> [Quoted passage]
Why are we fighting for the specious rights granted by an outmoded institution? A full 27% of gays voted for McCain in this year’s election.  That’s up from 23% in 2004, the percentage that voted for Bush.  It’s easy to dismiss these Republican-leaning gays as either self-loathing or deluded, but perhaps the numbers ought to […]

Why are we fighting for the specious rights granted by an outmoded institution?

Reclaim the shame

A full 27% of gays voted for McCain in this year’s election.  That’s up from 23% in 2004, the percentage that voted for Bush.  It’s easy to dismiss these Republican-leaning gays as either self-loathing or deluded, but perhaps the numbers ought to make us pause and wonder about the easy distinctions we like to draw between lefty/progressive/liberal gays and the rest of the cruel, conservative world that wants to take our rights away.  And it ought to make us think about the outmoded paradigms of gay organising.

Perhaps it’s time for us to openly acknowledge that the queer community is not as progressive as it likes to imagine itself.  More importantly, it’s time to acknowledge that the cause of gay marriage is not radical or progressive but one mired in a conservative philosophy that endows married and coupled people with the kinds of rights that ought to be available for all.  Marriage allows the state to decide what kinds of relations are worthy of recognition, and that recognition is rooted in deeply patriarchal and capitalist ideas about the consolidation of property.

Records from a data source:

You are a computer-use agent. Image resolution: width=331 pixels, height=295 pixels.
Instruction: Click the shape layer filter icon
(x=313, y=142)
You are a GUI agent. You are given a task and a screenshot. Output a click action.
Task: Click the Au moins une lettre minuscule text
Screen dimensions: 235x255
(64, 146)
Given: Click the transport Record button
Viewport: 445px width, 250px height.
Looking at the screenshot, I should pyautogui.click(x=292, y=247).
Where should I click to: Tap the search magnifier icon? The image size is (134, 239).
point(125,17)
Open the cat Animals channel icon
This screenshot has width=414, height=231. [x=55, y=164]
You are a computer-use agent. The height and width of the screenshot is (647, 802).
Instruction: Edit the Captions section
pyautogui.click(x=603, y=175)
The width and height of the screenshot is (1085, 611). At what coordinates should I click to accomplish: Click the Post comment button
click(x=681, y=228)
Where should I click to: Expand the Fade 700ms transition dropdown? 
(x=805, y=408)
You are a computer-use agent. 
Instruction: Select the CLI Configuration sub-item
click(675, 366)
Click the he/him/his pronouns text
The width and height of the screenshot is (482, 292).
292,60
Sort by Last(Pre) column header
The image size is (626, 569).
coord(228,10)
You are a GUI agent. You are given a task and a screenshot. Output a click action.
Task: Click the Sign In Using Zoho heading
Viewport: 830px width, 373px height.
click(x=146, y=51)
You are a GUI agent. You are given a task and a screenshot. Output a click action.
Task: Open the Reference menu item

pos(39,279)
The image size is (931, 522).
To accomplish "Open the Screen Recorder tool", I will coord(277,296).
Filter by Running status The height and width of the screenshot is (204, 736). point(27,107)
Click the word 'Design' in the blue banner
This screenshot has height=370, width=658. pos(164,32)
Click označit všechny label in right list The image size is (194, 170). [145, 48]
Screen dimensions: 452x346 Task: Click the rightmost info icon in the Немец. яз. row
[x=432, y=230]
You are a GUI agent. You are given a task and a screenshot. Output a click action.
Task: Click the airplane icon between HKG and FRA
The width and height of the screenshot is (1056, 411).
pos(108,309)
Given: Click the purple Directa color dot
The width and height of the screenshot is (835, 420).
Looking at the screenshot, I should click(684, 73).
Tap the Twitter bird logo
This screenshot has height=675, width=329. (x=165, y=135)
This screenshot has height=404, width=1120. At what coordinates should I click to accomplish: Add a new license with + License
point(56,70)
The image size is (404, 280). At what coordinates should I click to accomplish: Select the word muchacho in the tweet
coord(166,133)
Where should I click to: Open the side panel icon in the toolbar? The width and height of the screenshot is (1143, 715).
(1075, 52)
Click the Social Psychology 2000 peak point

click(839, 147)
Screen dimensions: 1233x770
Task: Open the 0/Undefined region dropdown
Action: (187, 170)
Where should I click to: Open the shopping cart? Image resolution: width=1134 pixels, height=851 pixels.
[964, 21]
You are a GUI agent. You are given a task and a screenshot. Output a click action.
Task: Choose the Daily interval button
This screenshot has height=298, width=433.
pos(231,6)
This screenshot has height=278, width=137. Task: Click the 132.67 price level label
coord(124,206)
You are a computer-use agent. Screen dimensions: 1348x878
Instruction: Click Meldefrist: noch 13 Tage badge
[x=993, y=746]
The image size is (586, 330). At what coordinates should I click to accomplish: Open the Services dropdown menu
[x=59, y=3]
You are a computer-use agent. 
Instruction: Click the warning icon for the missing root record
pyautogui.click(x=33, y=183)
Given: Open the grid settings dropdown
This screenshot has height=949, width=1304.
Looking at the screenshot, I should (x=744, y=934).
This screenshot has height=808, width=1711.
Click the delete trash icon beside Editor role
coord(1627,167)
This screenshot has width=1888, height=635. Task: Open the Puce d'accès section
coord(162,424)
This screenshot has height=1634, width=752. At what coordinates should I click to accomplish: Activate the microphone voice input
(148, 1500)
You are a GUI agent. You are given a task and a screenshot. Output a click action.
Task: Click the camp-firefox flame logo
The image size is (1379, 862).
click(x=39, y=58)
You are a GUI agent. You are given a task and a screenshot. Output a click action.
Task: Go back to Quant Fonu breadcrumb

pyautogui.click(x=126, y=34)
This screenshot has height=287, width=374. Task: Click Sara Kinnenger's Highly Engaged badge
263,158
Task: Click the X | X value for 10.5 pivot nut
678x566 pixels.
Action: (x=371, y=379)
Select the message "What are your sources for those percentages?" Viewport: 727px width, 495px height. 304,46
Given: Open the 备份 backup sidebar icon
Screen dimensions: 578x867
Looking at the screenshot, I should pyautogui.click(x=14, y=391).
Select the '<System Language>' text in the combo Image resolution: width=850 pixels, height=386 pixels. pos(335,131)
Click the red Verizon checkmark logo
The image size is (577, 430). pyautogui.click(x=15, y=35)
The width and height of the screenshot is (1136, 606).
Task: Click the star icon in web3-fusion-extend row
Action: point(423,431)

> [Set tasks]
1: Rewrite the stretch of the piece on gay marriage from "Reclaim the shame" through "of gay organising.", changing "self-loathing" to "self-hating".
2: According to the piece on gay marriage, why is the cause of gay marriage not radical or progressive?
3: Continue the piece on gay marriage from its final sentence.
None of the records are needed for this work.

> [Results]
1:
Reclaim the shame

A full 27% of gays voted for McCain in this year’s election.  That’s up from 23% in 2004, the percentage that voted for Bush.  It’s easy to dismiss these Republican-leaning gays as either self-hating or deluded, but perhaps the numbers ought to make us pause and wonder about the easy distinctions we like to draw between lefty/progressive/liberal gays and the rest of the cruel, conservative world that wants to take our rights away.  And it ought to make us think about the outmoded paradigms of gay organising.

2: The cause is mired in a conservative philosophy that gives married and coupled people rights that ought to be available to everyone. Marriage lets the state decide which relations deserve recognition, and that recognition is rooted in deeply patriarchal and capitalist ideas about consolidating property.

3:
I understand the hurt and anger over Prop 8, but I’m not bothered about the measure.  I’m far more concerned about the Arkansas ban on adoption by unmarried couples (and, I imagine, by singles) because that delimits how people, gay or straight, can define the kinship networks they form.  As for the gay marriage fight, it’s been relentlessly fought as a battle against the Right.  This means that we’ve allowed ourselves to be defined by the Right and consequently emerged with a queer agenda that merely replicates the Right’s ideas about what constitutes an ideal world.  But it’s now time to change the paradigms.

The pro-gay marriage crowd has long insisted that civil unions and domestic partnerships are less than marriage.  Instead of beating that dead horse, why not strive to make such legal partnerships as good as or better than marriage so that people don’t have to be married in order to keep their children; health care; their property, or have to leave it to the state to decide when they’re legally dead in case of a terminal illness?  Why not fight for ways that people who’re not romantically tied but still close can designate each other as legal caretakers in times of crisis?  At present, that process is legally cumbersome and culturally unacceptable.

Why are we fighting for the specious rights granted by an outmoded institution?  Instead, why don’t we fight for the right to live in more interesting and complex ways that actually reflect the reality of our lives in 2008, as opposed to yearning for an endless simulation of life in 1958?

Let’s shift the paradigms, people.

Originally published on The Bilerico Project, 8 November, 2008.  Read the comments here.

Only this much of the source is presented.